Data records
──────────────────────────────
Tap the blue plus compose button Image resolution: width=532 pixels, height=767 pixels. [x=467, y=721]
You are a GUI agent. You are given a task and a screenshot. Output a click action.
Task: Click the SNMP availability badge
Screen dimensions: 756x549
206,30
──────────────────────────────
Work instruction
Return all of the data word for word.

Answer for this exercise
Tap the blue plus compose button Image resolution: width=532 pixels, height=767 pixels. [x=467, y=721]
You are a GUI agent. You are given a task and a screenshot. Output a click action.
Task: Click the SNMP availability badge
Screen dimensions: 756x549
206,30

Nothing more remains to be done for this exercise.